━━ Data for this exercise ━━
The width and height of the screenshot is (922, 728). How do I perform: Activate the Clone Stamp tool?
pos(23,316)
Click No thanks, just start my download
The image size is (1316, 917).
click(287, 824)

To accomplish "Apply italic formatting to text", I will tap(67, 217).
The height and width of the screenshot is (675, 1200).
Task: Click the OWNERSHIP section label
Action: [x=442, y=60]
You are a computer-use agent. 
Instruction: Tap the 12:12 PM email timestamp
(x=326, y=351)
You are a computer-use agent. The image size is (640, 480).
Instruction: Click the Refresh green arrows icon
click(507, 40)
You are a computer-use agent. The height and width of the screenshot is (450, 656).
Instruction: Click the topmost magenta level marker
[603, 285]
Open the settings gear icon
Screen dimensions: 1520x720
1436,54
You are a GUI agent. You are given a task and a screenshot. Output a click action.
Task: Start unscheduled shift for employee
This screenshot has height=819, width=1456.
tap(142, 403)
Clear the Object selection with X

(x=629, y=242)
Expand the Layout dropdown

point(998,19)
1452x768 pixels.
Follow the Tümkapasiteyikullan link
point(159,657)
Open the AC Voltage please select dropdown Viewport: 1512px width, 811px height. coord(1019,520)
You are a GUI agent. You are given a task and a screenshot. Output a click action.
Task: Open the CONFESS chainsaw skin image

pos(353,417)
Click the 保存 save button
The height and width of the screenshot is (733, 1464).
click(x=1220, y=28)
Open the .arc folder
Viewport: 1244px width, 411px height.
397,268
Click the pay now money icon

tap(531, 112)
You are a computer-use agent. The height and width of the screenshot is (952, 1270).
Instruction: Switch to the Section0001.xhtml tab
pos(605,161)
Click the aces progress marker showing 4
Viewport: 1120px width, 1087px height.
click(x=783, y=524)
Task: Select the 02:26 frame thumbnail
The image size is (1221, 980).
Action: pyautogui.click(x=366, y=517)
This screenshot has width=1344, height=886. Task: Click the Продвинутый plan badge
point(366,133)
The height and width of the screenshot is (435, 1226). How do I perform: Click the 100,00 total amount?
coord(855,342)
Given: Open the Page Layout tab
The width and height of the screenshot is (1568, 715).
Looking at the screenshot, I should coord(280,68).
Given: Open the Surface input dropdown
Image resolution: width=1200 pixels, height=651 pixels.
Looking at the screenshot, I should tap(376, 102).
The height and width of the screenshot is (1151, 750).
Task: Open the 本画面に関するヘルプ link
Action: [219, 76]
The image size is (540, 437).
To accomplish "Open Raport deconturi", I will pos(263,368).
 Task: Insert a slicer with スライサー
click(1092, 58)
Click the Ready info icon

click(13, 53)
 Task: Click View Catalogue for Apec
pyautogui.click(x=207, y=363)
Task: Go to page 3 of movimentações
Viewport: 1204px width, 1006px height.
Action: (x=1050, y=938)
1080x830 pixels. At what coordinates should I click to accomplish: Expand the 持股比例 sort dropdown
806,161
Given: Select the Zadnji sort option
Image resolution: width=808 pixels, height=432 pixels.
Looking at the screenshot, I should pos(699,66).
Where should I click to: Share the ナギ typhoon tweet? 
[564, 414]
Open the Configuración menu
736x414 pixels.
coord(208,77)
━━━
• **Instructions to follow**:
For every line in the listing above that contains "computer", copy that line.

• **Solution to this problem**:
You are a computer-use agent. 
You are a computer-use agent. The image size is (640, 480).
You are a computer-use agent. The height and width of the screenshot is (450, 656).
You are a computer-use agent. The height and width of the screenshot is (952, 1270).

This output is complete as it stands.